In the absence of any sort of containment or confinement, do we seek to be "Free"? No. Then, there is only the immediate, the Now. Living in which we might call "being free." It is as we grow and "learn," that we become chained. Chained by our parents first, their beliefs, their fears, their failures. Then by the school system, and by our peers, and by social expectation, by worries implanted into us by TV and by the culture around us. We become prisoners of the fear of Other, the fear of aging, the fear of economic insecurity, the fears our politicans offer us, the fears that the corporate nation demands of us, the "knowledge" that we aren't enough, that the markers in our path will make us enough, that meeting the wants of others will make us enough, that these goals society poses will make us enough, finally. We become so caged and so enamored of the myriad mirage goals and inflexible security of our cages that often we dry-hump them with fervor, we nudge our deepache creases with the iron-hard corners of our own boundaries, imagining the eventual dull aggravated thrill that wracks our nerve-dead spine to be enough. Our adult lives, taking on the shapes in our sitcoms, too often become routines of habit, chain-reaction action that numbs the mind, mildly satisfying arrangements crammed end-to-end without room for thought and peppered with pseudo-joys and para-freedoms and the rare, unbidden and almost painful moments of lucidity.

Without effort to the contrary, we are doomed to a vague and pointless existence caused mostly by all we have learned in an attempt to get free of the helplessness and ignorance of our youth.

Without energy expended to keep feeling for a loose bar, dropped keys, or hidden way around those cages that close over us, we are slaves to the traps we have built for our own kind and ourselves.

But at first? As a child? There is no imperative but to be. And, then, to do. To learn. To feel. To make. To find.

Too many lessons come in the form of stops. Not as keys to another door, not as raw material we can burnish to our own liking. No, too many lessons come to us in the form of limits. The early lessons of our sex identities are like this—"you can't wear that color, you can't play with that doll, you cannot cry, you cannot feel"—as are so many lessons about society.
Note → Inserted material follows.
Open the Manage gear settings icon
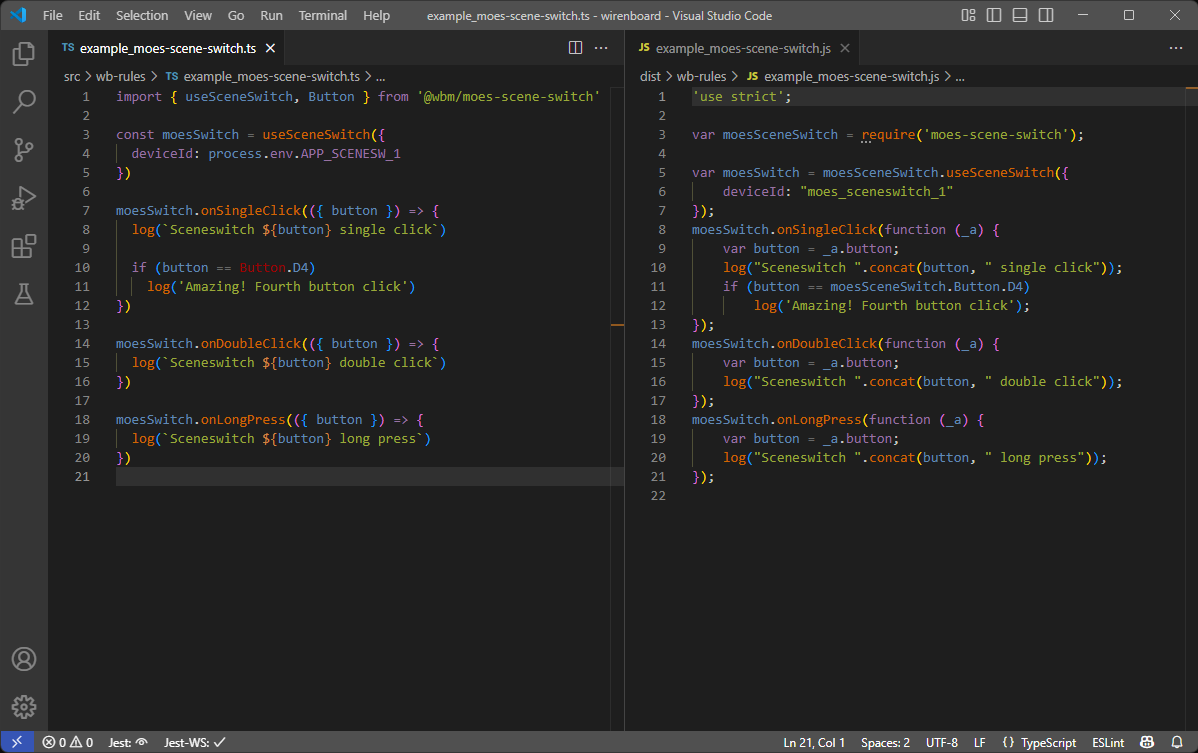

I could go on and on, as could you.

When I hear parents passing down what is their own ignorance or limits, it makes me wince. It's okay to say "I don't know," and some know how. But if it were only that simple. Why is it always that those points on which we are so unsure, or those times we know so little that we make so sure to wrap our words with such steel certainty? Being one who has done this throughout my life at various times, I guess I should know! We do it to ward off our own fears. We do it so we don't have to think too much about it. The sound of someone not-convincing themselves. We are afraid of what we do not know, of what will swoop in if we leave a blank, we are afraid of what we have spent our time ignoring.

By giving children lines designed to stand in for understanding, arranged to justify or overlook these pockets of not-knowing, parents pass down their own fears as well as their own defenses of them as well as the inability to see them or the entire process unfolding. All with a line or two. And because the lesson is taught so indirectly but persistently, it is hard to find it and root it out. As with so many lessons that corral us in ways unneeded.
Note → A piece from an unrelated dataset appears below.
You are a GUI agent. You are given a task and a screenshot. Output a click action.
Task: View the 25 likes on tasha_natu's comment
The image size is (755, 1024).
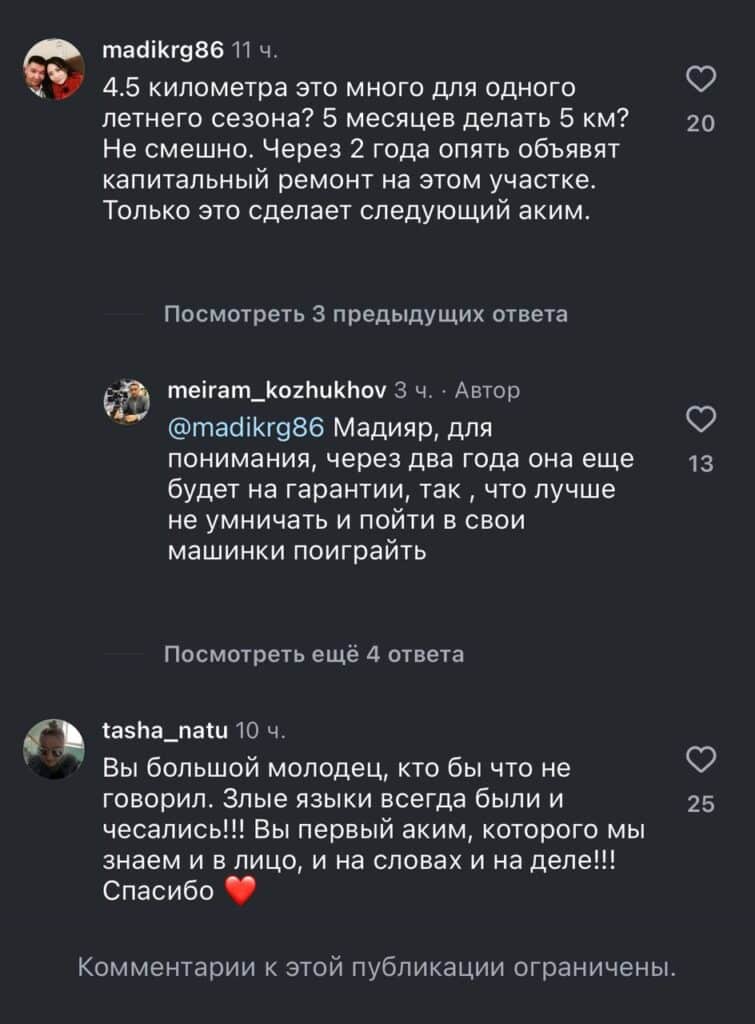(x=702, y=803)
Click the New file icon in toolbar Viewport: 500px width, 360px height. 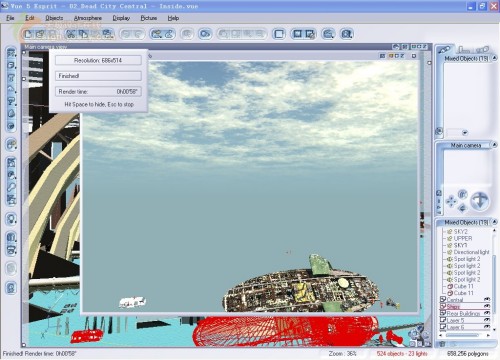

When the world became violent for me, somewhere around six, it was in the hydra-headed form of diverted attention, compromised obligations, peer antagonism, and parental abuse. These are non-emotional ways of describing this phase of my life, of course. My point is that before being free became an imperative—free of physical violence, physical intimidation, free of hurtful treatment at the hands of those more powerful than myself, free of the mind-prison of SCHOOL—I wanted nothing. I simply lived. Wandered throughout the early 70s with wide open eyes (and very long hair!)

But soon, as I said, I met the world in a different way. And I had to learn to deal with it. And I did. My task was to be free of those agents of hurt and harm, and I did. I got free. And many changes were made, and many hard bargains struck, losses suffered and sacrifices made. But I moved myself beyond those agents. They could no longer hurt or harm me.

And then the very tools I had used to get free became my captors, too. But of course that awareness never comes right away. I did not know this for a time, and trusted in my new steadfast means. As Goethe said, None are so hopelessly enslaved, as those who falsely believe they are free..

This is the danger. We do it over and over. Por ejemplo, we use the ways of thinking we have been given or shown even when trying to find a new way of thinking. We do, I do. But I'm learning to look for it now. I've learned to not hold the new tool too tightly, for it is sure to leave marks like the others. I am learning to feel my hand, as it is empty, as it is full.

We have been taught to lean in and bear down and be strong and work hard to engage and fight and not give up and perservere and these are good things to know, but have we been taught to give up and listen? To stand quiet and feel? To slow down and become sensitive? To open ourselves to our intuition? To let time unfold itself? To hollow out our ego and fill up on understanding? To take a walk and let the earth narrate the journey entirely, so that we come home with stories? To unburden our own hearts by releasing expectations? To prepare for joy?

These are ways in which new thinking happens, ways in which even our thoughts fall apart so we can find the paths out of our own cages, the ways in which we remember we are free. It is this remembering I look for at times. Perhaps it is my imperative when it needs to be. Other times I simply am there. And want to enjoy my moment. Other times others interrupt and I want to be free of their interference. And then sometimes I will know that wanting to be free of their interference is an immediate prison and I must remember to move with the flow. My wants are not the flow. And it is important to remember, too, that I am always ready with a new cage. I am chosen to close the door, chosen as a jailor for my proximity—I am the insider. The one who reminds me that I am free.


Take the meme on if you would like to.

digg | | delish

Comentarios (9)


Pat Logan dijo:

GRVTR

It's spooky, I was just thinking about this.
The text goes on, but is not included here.